Then I'll observe that you probably shouldn't be trying to comment on this
topic. I didn't just assert that there is one, I pointed out to you what it
was.

The probability density function f(x) = 1, defined over the interval [0,1], is
uniform (all values are equal, being 1) and covers an area of 1. That's all a
uniform distribution is.

It satisfies the axiom which I assume you're referring to as the "second axiom
of probability" in that the definite integral of the pdf over the entire
interval is 1. It satisfies the requirement you're confused about in that the
probability of choosing a number that falls into either of two disjoint
subintervals is equal to the sum of the probabilities of (1) choosing a number
falling into the first subinterval; + (2) choosing a number falling into the
second subinterval.

> Suppose such a distribution existed over [0, 1]. Then as we have shown
> before, the probability of choosing 0 <= x <= 1 is zero.

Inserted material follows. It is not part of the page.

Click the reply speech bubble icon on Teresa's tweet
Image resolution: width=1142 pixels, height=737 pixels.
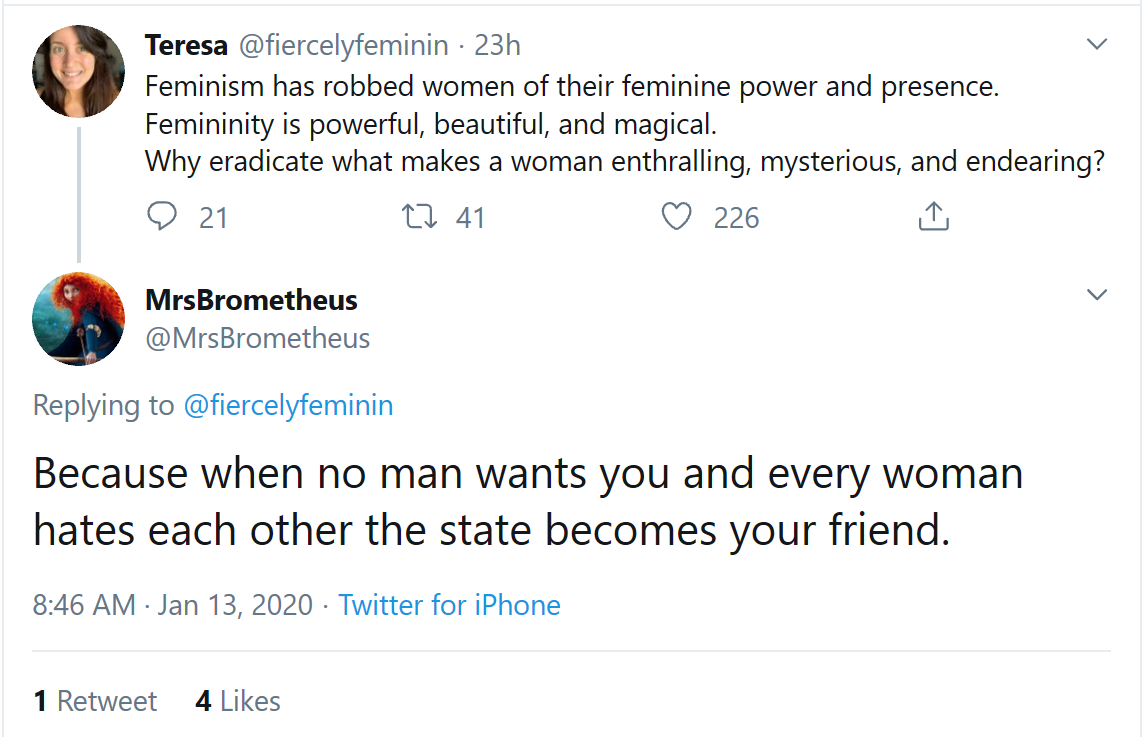(x=162, y=217)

For fixed _x_ , the probability of choosing _x_ from a uniform distribution
over the reals is 0. That is a special case of the probability that a value
chosen from a uniform distribution over the reals will lie within an interval.
The probability of drawing a value from within the interval [ _a_ , _b_ ], for
any distribution, is the definite integral of the distribution's pdf from _a_
to _b_. As you can see, when _a_ = _b_ , this value is 0, but when _a_ ≠ _b_ ,
it isn't. The probability of choosing an _x_ such that 0 <= x <= 1 from a
uniform distribution over [0,1] is 1, not 0.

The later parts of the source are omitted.